As many of you may know, I’ve spent the last month (and hopefully the coldest one) away in tropical Singapore, a city that I used to live in for the last three years. Whilst I have always been a little critical of people that complain about not being able to post on holiday, a series of events have finally made me see the other side of blogging. It began with going abroad with a faulty laptop, I knew that it was failing but didn’t have time to get it fixed at the Apple store in London or in Hong Kong. Once I got to Singapore, it full on decided to die on me (I’d like to insert the blue to yellow scream face emoji here). Next, my iPhone 6+ was swiped from my bag in the ladies’ loo of a suburban shopping mall. From having to edit photos and write posts, essentially mobile blogging whilst my laptop was away for repair, I now had nothing. And oh yes, iCloud wasn’t backing anything up because it was full.

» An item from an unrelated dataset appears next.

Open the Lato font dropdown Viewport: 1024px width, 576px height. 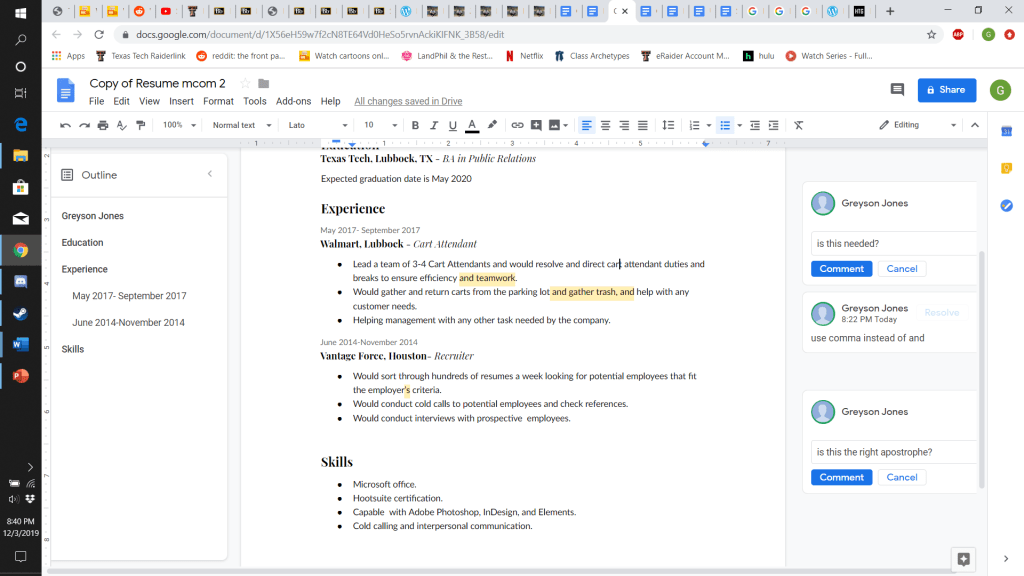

I basically cried for half an hour and was near a state of depressed for the 24 hours after the phone was taken. I mean like I was talking to myself and my family thought it was so weird – that kind of miserable. So much work had been lost and although I was able to recover some edited photos, I became incredibly unmotivated. I had done all the shoots that I had planned to do when I thought I was staying in Asia for two and a half weeks. Everything except from socialising had been a kind of check list that was now completed. I was staying an extra fortnight to chill with my friends and fur kids, but I just couldn’t relax. Despite that I was hanging out with such like-minded and creative people, I simply felt indifferent to everything. It was very much a ‘see how it goes’ attitude to photos and concepts, and if someone didn’t turn out to be free, I’d be totally okay with that.
Then I had to ask myself, why? I had been on a accelerated drive back in the UK that trickled through all my travel plans and allowed me to diversify my style and ideas. My previously motivated self meant that my trip to Japan pushed me to edit in different ways. It showed me that my audience was receptive to it, even though it was so different from my clean, bright usual style. Hong Kong inspired me to try different types of photos and see the city as a backdrop to a story that was waiting to be told. The ground work, perspective and preparation I had back in the UK paid off, until now.
The reason I could come up with as to why I was apathetic towards anything blogging related in Singapore was that you just can’t thrive everywhere. Metaphorically, I had mined all I could from my two weeks there, and any more time I spent pressurising myself to do better than the last shoot when I had been fully invested was futile. There’s a reason some of my friends go to Switzerland and produce breathtaking photos and why when I go I’ll offer up a couple street style shots that I don’t feel much passion for (and a lot of them don’t make it to this blog). It’s why some people go on beach holidays and you wonder if they forgot that they’re a fashion blogger because you see a ton of beach and swimwear snaps and none of the sophisticated lifestyle shots they had before. It could also explain why when I’m back in London I see shoot potential in almost every street and in most weather conditions, yet some people find it too stale and cold, and would rather post snaps of cute streets and cafes.
The pressure I had felt also came from believing that I had a duty to fulfil to ‘Instagram’, and I use quotes because it does seem to be this entity that is part of us and we contribute to it, yet it is far greater and mysterious than we would like to admit. In a way, this can be a positive factor, I love seeing how responses vary to my work, especially when I collaborate with my artistic friends and sometimes I’m pleasantly surprised when something does wildly better than expected.
In this case however, it made me feel stifled. I was torn between creating something for the sake of it (even though I have enough quality content to post for a month, even if I were to post daily) and creating to satisfy a vision. I don’t ever want to be officially considered an ‘influencer’ before a writer, stylist or illustrator. So, instead of giving into that pressure and producing work that I’ll look back on and think, ‘wow that’s a waste of space and my audience’s time’, I’d rather sit back, breathe and let my ‘old’ work speak for me. After all, that’s why I worked so hard to produce so much in just a few weeks. So for those of you who went on holiday and genuinely felt uninspired to create, I kind of understand you now!